__Problem to work on__
Turn the listing below, from the line with "The image size is (387, 241)." up to and including the line with "click(76, 193)", into a Markdown table with the columns Row and Line, numbering each row and leaving out blank lines.

* Begin Records provided *

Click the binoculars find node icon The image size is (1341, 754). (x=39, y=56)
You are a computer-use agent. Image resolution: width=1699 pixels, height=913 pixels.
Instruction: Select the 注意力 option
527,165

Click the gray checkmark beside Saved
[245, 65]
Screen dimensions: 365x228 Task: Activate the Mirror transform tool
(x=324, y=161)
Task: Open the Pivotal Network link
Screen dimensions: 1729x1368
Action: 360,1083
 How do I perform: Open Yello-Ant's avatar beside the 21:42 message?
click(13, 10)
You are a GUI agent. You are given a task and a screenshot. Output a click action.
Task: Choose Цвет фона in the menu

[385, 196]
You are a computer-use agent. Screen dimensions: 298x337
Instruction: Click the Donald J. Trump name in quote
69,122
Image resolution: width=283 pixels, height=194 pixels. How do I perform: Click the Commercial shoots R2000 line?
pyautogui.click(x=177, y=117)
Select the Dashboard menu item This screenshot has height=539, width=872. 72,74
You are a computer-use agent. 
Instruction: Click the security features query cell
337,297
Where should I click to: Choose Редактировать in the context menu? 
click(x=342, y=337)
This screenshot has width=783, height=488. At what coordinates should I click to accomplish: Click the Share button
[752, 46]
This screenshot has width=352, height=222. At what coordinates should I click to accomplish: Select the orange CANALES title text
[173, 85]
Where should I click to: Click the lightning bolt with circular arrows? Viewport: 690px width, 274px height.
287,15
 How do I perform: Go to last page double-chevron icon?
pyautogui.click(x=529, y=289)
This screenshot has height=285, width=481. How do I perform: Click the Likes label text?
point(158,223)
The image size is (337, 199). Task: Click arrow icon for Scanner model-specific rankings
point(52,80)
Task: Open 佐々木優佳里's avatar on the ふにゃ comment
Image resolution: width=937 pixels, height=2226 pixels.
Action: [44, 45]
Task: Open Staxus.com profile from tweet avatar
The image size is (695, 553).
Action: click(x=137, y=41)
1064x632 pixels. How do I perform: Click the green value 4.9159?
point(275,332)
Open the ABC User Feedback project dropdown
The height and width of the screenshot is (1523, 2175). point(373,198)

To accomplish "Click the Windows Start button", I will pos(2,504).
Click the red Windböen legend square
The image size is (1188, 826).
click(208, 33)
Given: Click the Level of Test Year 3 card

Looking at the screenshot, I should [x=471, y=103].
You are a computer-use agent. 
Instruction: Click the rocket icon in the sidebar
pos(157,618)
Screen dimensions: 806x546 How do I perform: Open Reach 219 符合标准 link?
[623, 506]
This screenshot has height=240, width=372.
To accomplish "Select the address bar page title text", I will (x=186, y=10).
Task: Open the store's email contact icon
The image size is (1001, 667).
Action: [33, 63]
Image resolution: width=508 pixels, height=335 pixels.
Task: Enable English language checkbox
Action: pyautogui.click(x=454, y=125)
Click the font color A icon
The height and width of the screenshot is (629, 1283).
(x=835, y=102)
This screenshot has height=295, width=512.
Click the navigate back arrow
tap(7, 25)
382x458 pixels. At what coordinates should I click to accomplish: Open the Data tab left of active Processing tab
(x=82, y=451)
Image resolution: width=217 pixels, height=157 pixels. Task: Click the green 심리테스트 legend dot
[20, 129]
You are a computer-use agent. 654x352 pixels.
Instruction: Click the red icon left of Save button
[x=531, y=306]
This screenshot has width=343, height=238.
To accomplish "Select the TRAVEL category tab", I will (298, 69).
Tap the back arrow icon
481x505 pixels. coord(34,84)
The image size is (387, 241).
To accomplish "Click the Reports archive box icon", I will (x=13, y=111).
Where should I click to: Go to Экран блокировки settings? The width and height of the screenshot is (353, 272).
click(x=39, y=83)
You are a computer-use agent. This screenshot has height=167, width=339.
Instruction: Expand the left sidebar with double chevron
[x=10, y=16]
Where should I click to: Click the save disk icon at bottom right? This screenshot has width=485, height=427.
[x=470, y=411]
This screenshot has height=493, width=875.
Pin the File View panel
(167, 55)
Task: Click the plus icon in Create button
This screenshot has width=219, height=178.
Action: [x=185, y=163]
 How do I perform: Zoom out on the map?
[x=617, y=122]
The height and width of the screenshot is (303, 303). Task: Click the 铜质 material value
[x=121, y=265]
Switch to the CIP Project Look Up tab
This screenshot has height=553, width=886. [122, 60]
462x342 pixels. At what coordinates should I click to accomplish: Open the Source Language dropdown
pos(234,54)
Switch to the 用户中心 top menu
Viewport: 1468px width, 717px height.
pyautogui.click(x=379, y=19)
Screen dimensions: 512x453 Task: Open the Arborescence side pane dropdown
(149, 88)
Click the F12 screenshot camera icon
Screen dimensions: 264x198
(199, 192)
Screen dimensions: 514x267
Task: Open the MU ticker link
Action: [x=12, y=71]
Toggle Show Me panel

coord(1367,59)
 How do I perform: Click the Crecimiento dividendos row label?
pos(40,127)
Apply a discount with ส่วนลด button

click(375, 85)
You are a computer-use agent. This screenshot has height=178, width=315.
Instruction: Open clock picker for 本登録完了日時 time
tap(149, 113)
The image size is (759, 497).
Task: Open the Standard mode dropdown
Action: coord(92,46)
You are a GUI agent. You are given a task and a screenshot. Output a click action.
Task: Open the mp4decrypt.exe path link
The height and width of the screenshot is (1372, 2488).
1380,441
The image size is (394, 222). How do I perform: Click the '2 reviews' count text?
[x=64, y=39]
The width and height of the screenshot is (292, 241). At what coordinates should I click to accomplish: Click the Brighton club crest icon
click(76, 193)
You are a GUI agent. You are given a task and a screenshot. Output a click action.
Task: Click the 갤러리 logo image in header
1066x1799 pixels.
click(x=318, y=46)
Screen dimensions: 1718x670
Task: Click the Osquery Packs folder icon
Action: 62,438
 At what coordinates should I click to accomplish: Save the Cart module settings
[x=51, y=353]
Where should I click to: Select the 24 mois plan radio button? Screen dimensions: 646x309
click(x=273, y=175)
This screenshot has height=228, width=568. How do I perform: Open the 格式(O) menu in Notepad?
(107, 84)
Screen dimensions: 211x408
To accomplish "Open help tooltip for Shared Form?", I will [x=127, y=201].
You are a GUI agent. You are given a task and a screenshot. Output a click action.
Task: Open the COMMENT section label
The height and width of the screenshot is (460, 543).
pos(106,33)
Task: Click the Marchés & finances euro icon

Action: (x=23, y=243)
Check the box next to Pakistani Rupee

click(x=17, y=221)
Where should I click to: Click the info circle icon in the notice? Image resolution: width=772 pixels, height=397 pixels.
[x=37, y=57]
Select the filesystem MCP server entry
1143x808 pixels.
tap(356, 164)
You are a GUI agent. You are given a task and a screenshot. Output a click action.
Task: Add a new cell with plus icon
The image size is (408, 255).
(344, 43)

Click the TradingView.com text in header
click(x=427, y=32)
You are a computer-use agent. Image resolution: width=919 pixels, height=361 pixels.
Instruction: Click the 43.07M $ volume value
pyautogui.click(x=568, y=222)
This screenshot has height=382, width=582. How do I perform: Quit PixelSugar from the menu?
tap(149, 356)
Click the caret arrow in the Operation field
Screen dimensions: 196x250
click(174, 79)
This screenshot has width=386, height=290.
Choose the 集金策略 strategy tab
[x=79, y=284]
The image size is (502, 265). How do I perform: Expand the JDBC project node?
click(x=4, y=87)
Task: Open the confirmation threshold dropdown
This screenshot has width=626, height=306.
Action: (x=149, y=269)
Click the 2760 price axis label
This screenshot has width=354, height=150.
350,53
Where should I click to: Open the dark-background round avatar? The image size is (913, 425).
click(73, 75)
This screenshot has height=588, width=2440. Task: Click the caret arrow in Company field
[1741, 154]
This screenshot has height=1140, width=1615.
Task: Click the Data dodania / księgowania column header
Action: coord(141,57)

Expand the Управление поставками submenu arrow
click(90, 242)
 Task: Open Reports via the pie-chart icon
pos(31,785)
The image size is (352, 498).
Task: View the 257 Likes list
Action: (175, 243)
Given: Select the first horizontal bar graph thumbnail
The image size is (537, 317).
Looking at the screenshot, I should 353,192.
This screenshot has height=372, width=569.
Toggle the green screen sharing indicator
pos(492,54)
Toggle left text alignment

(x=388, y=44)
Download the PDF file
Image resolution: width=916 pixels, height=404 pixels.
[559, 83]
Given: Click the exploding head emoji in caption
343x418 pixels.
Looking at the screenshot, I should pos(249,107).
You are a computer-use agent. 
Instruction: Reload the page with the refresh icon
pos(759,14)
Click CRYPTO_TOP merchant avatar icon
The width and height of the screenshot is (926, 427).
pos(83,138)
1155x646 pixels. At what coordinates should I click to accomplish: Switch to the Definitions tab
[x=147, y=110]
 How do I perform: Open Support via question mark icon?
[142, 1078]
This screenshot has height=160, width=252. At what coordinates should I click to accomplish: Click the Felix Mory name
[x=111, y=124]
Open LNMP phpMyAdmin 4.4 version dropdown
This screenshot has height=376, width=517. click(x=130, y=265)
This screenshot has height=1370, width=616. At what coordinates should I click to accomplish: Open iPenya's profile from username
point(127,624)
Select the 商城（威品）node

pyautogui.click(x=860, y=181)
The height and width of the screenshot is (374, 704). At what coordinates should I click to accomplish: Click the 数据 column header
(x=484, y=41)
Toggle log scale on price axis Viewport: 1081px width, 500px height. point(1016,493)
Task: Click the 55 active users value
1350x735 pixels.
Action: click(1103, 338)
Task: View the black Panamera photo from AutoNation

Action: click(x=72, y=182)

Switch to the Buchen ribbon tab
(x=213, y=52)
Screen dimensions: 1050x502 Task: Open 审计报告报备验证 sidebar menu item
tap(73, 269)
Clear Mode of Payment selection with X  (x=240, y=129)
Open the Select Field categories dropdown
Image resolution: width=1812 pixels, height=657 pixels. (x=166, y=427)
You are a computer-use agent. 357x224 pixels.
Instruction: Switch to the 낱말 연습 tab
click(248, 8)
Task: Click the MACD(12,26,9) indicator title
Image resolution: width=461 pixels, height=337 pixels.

* End Records provided *

__Result of the task__
| Row | Line |
|---|---|
| 1 | The image size is (387, 241). |
| 2 | To accomplish "Click the Reports archive box icon", I will (x=13, y=111). |
| 3 | Where should I click to: Go to Экран блокировки settings? The width and height of the screenshot is (353, 272). |
| 4 | click(x=39, y=83) |
| 5 | You are a computer-use agent. This screenshot has height=167, width=339. |
| 6 | Instruction: Expand the left sidebar with double chevron |
| 7 | [x=10, y=16] |
| 8 | Where should I click to: Click the save disk icon at bottom right? This screenshot has width=485, height=427. |
| 9 | [x=470, y=411] |
| 10 | This screenshot has height=493, width=875. |
| 11 | Pin the File View panel |
| 12 | (167, 55) |
| 13 | Task: Click the plus icon in Create button |
| 14 | This screenshot has width=219, height=178. |
| 15 | Action: [x=185, y=163] |
| 16 |  How do I perform: Zoom out on the map? |
| 17 | [x=617, y=122] |
| 18 | The height and width of the screenshot is (303, 303). Task: Click the 铜质 material value |
| 19 | [x=121, y=265] |
| 20 | Switch to the CIP Project Look Up tab |
| 21 | This screenshot has height=553, width=886. [122, 60] |
| 22 | 462x342 pixels. At what coordinates should I click to accomplish: Open the Source Language dropdown |
| 23 | pos(234,54) |
| 24 | Switch to the 用户中心 top menu |
| 25 | Viewport: 1468px width, 717px height. |
| 26 | pyautogui.click(x=379, y=19) |
| 27 | Screen dimensions: 512x453 Task: Open the Arborescence side pane dropdown |
| 28 | (149, 88) |
| 29 | Click the F12 screenshot camera icon |
| 30 | Screen dimensions: 264x198 |
| 31 | (199, 192) |
| 32 | Screen dimensions: 514x267 |
| 33 | Task: Open the MU ticker link |
| 34 | Action: [x=12, y=71] |
| 35 | Toggle Show Me panel |
| 36 | coord(1367,59) |
| 37 |  How do I perform: Click the Crecimiento dividendos row label? |
| 38 | pos(40,127) |
| 39 | Apply a discount with ส่วนลด button |
| 40 | click(375, 85) |
| 41 | You are a computer-use agent. This screenshot has height=178, width=315. |
| 42 | Instruction: Open clock picker for 本登録完了日時 time |
| 43 | tap(149, 113) |
| 44 | The image size is (759, 497). |
| 45 | Task: Open the Standard mode dropdown |
| 46 | Action: coord(92,46) |
| 47 | You are a GUI agent. You are given a task and a screenshot. Output a click action. |
| 48 | Task: Open the mp4decrypt.exe path link |
| 49 | The height and width of the screenshot is (1372, 2488). |
| 50 | 1380,441 |
| 51 | The image size is (394, 222). How do I perform: Click the '2 reviews' count text? |
| 52 | [x=64, y=39] |
| 53 | The width and height of the screenshot is (292, 241). At what coordinates should I click to accomplish: Click the Brighton club crest icon |
| 54 | click(76, 193) |